With the rise of artificial intelligence, machine learning has been applied to many aspects of the finance industry. In this article we will discuss how machine learning is used in finance and how it is expected to progress in the future. First, let us explain what machine learning is and how it is important.
What is Machine Learning?
Machine learning uses computer programs to analyze big data and learn from that data. In other words, machine learning finds patterns in data and uses them to make inferences and decisions for a wide range of sectors including medical, financial, and many other sectors as well. This is significantly different from traditional computer programming which simply delivers an output based on the coding input of humans. Instead of sticking to the same algorithm, machine learning is continuously updating and improving to make the most accurate inferences. The rate of productivity increase within machine learning programs is definitionally far greater than traditional programming because it is driven by internal learning as well as human input. This dynamic can be roughly imagined as an exponential curve compared to a linear curve. Machine learning is extremely valuable and important for almost every aspect of life due to its speed and continuous learning, making it much faster and smarter than humans.
How is Machine Learning used in Finance?
Machine learning is used in finance for a variety of reasons. For one, machine learning is used to complete manual and repetitive work at a much faster rate than humans, ultimately increasing productivity and efficiency. Automating manual work also allows companies to service a larger customer base and minimize costs. Additionally, machine learning is used in finance for security. Companies use machine learning to monitor account behavior and detect fraud. Once suspicious activities have been detected, machine learning programs can contact clients, block fraudulent charges, and learn how to protect against the same type of attack in the future. Lastly, an important use for machine learning in finance is algorithmic trading. Algorithmic trading utilizes computer programs to follow a set of instructions to place trades. Machine learning has greatly impacted algorithmic trading as it can enable algorithms to adapt to changing market environments at a faster speed than humans.

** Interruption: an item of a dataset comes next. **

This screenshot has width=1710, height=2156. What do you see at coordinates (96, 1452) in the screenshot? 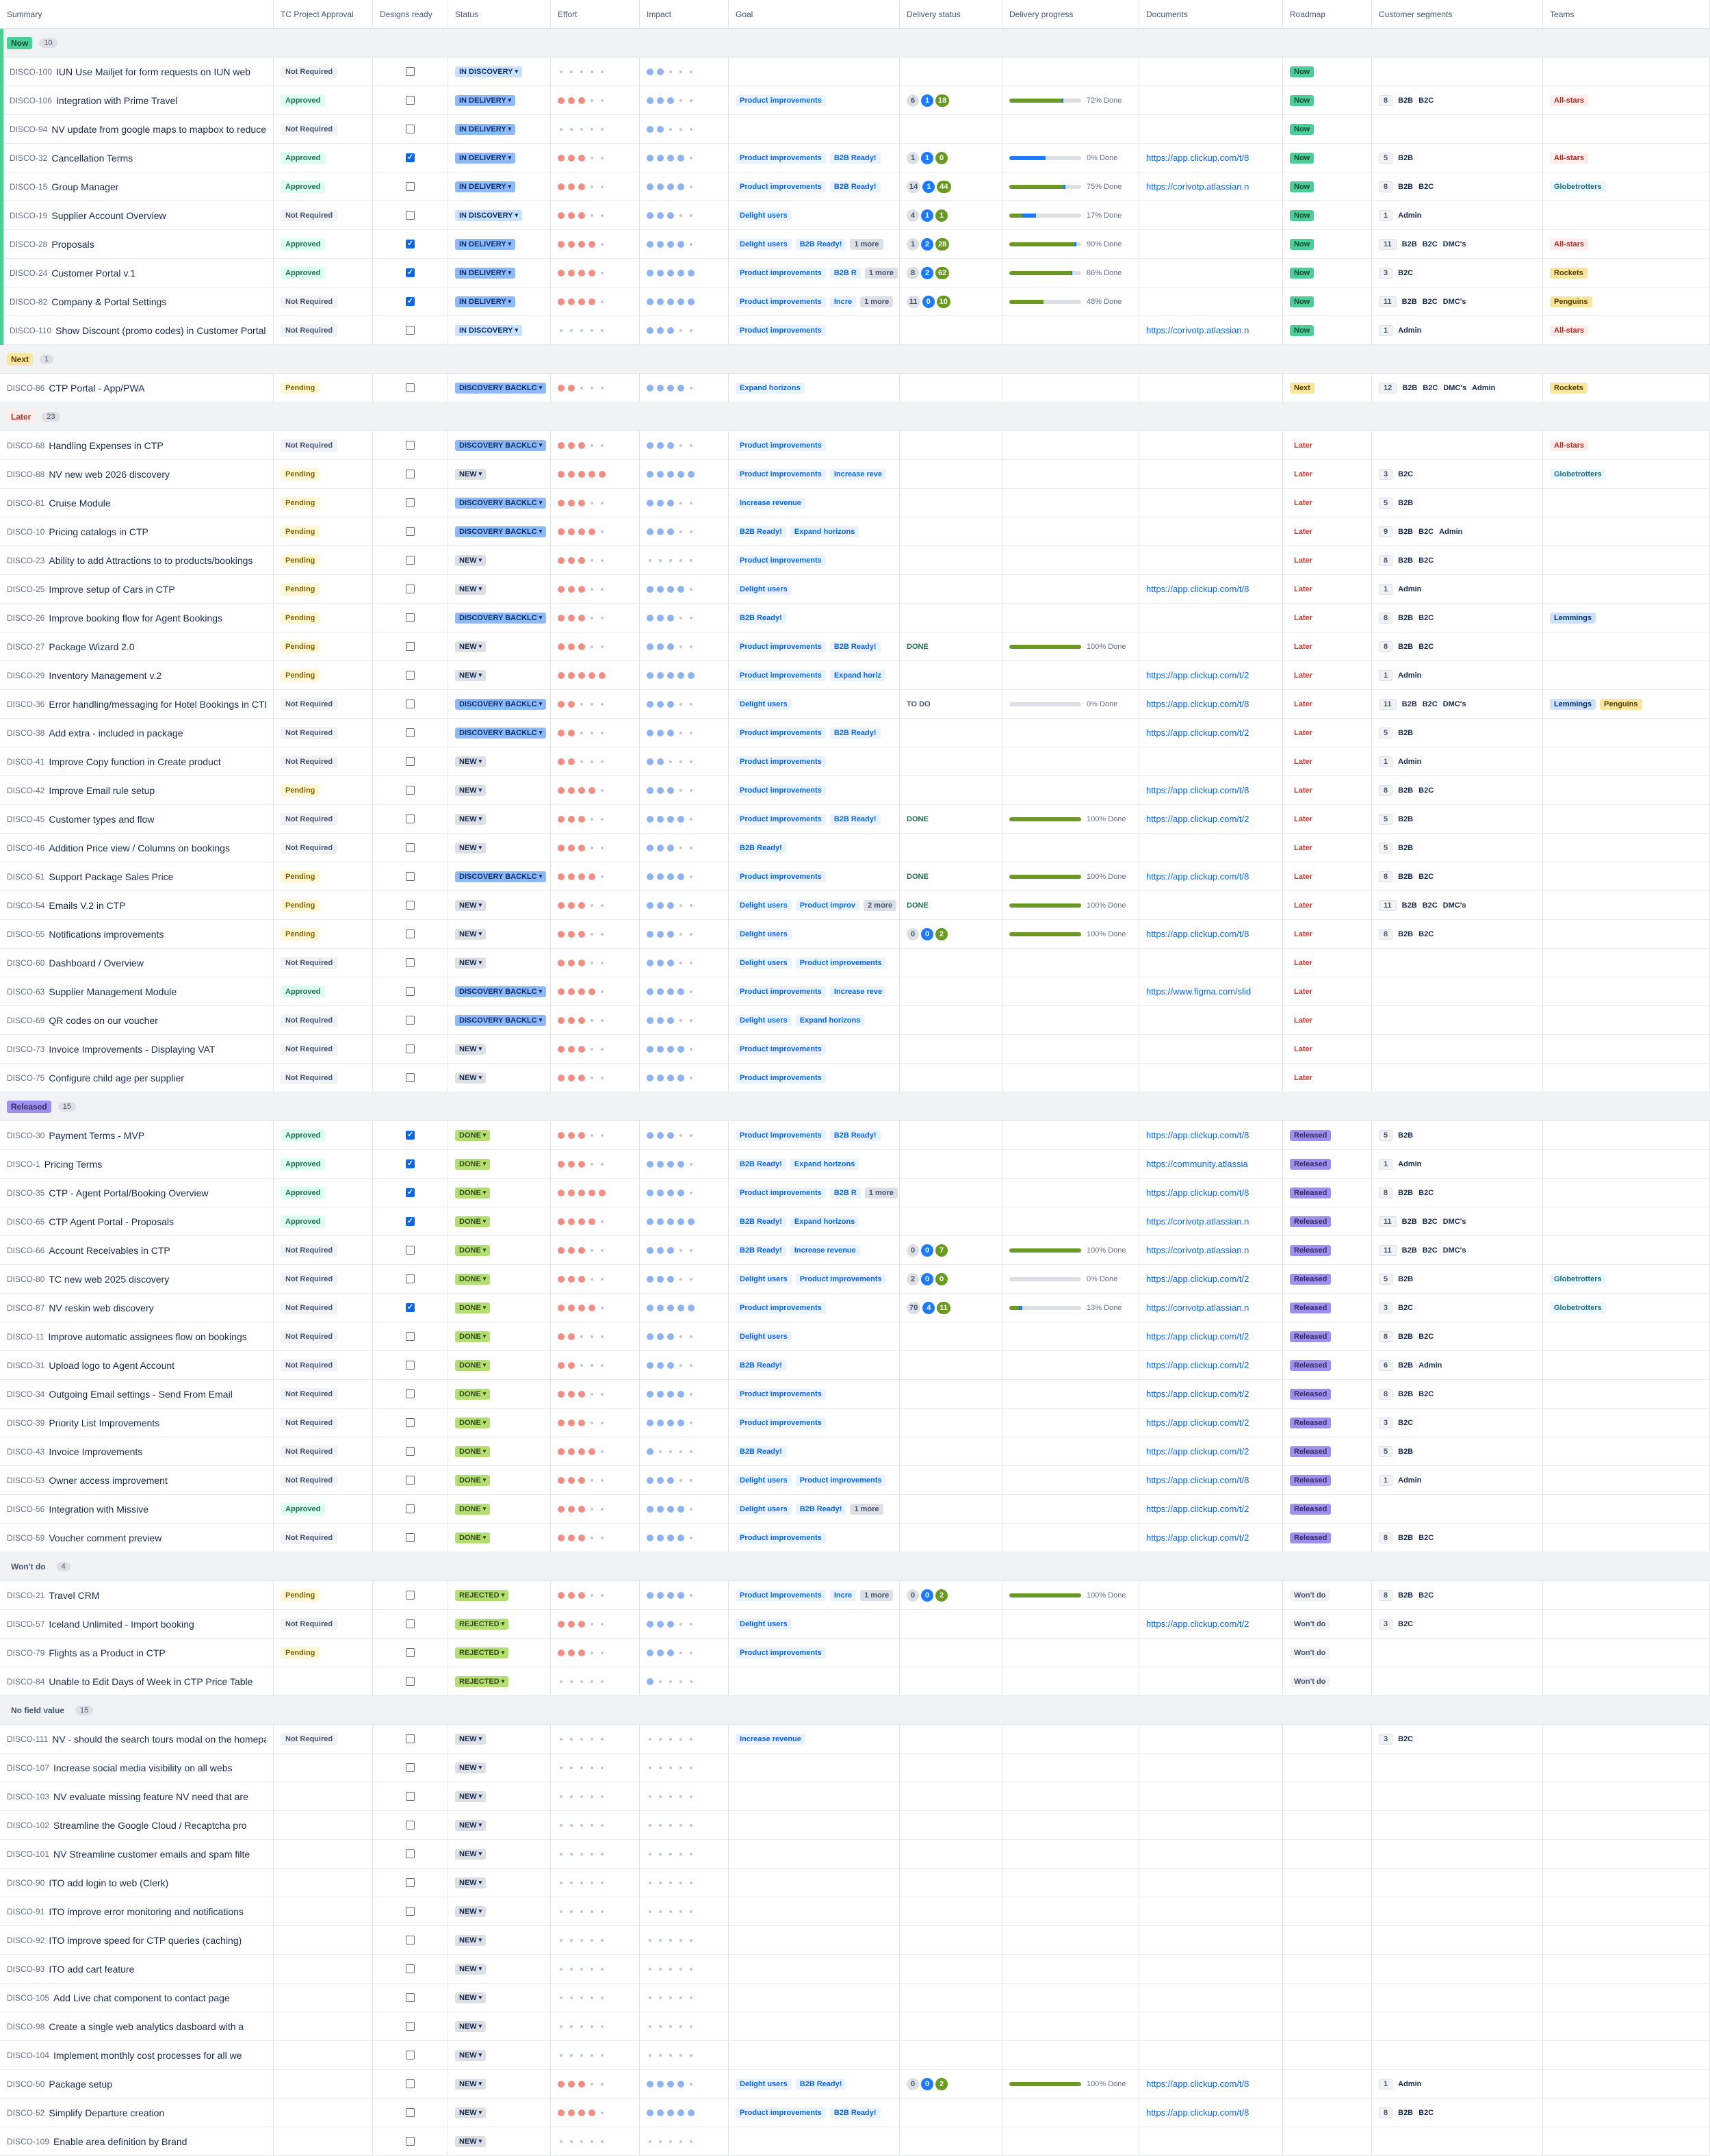
I see `issue-summary: Invoice Improvements` at bounding box center [96, 1452].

What is the Future of Machine Learning in Finance?
In the future, it is likely that machine learning will contribute to an increasing number of trades in financial markets. Machine learning already helps traders immensely with trading decisions, speed, and strategy. Currently, algorithmic trading utilizes machine learning to improve its decision making based on a variety of factors such as price, time, and quantity. In the future, with improvements in machine learning, computers will be able to handle a wider variety of parameters and be able to essentially understand exactly what the financial markets are going to do. Some argue, however, that although machine learning will identify and correct existing market inefficiencies, it will also create new inefficiencies which traders will be able to exploit.
Additionally, machine learning will have a meaningful impact on the future of the financial advisory business. Currently, machine learning is responsible for automation of manual and repetitive work, but there is definitely room for growth in this sector. With machine learning, computers could one day be able to perform a majority of the tasks done by humans. With the rise of machine learning and artificial intelligence, robo-advisors will be able to provide comprehensive analysis of investment portfolios and offer customized advice which considers tax implications, risk tolerance, and retirement plans. There are endless opportunities for growth in machine learning, especially relating to finance. Indeed, machine learning is inextricably linked to the future of finance.